***** Selection

The foundation for this project begins with EPFL’s Replica Project (2015–2019) spearheaded primarily by Isabella di Lenardo, Benoit Seguin, and Frederic Kaplan [1]. Essentially, the Replica Project aimed to create a searchable digital collection of artworks leveraging a large dataset of artworks (Cini dataset). Leveraging both the Cini dataset and a CNN-based architecture, a system of links was developed between artworks based on their morphology. Pre-trained with historian corrections, these morphological links aimed to identify whether there existed unquestionable influence from one artwork to another. For example, Figure 1 shows a series artworks with a “positive” morphological link; in other words, there is no question the artworks was referencing or was influenced by the other.

Figure 1: From left to right: Sleeping Venus by Giorgione (c.1510); Venus of Urbino by Titian (1538); Olympia by Édouard Manet (1863). The figures, while not perfectly the same, are practically identical in morphology (the posture, the shape, etc.)

**********

Written problem A ▸
Translate this sentence from the passage on the Replica Project into French: "Essentially, the Replica Project aimed to create a searchable digital collection of artworks leveraging a large dataset of artworks (Cini dataset)."
Written problem B ▸
Based on the passage on the Replica Project, answer yes or no for each statement and quote the words that decide it. (i) The Replica Project ran from 2015 to 2019. (ii) The morphological links were pre-trained with historian corrections. (iii) Manet's Olympia dates from 1538.

***** Dataset section

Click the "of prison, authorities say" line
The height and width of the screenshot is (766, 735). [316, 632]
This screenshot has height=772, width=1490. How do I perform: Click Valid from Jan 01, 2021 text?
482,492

**********

Correct output A ▸
En substance, le projet Replica visait à créer une collection numérique d'œuvres d'art consultable en s'appuyant sur un vaste ensemble de données d'œuvres d'art (le jeu de données Cini).

Correct output B ▸
(i) Yes: "EPFL’s Replica Project (2015–2019)"
(ii) Yes: "Pre-trained with historian corrections, these morphological links"
(iii) No: "Olympia by Édouard Manet (1863)"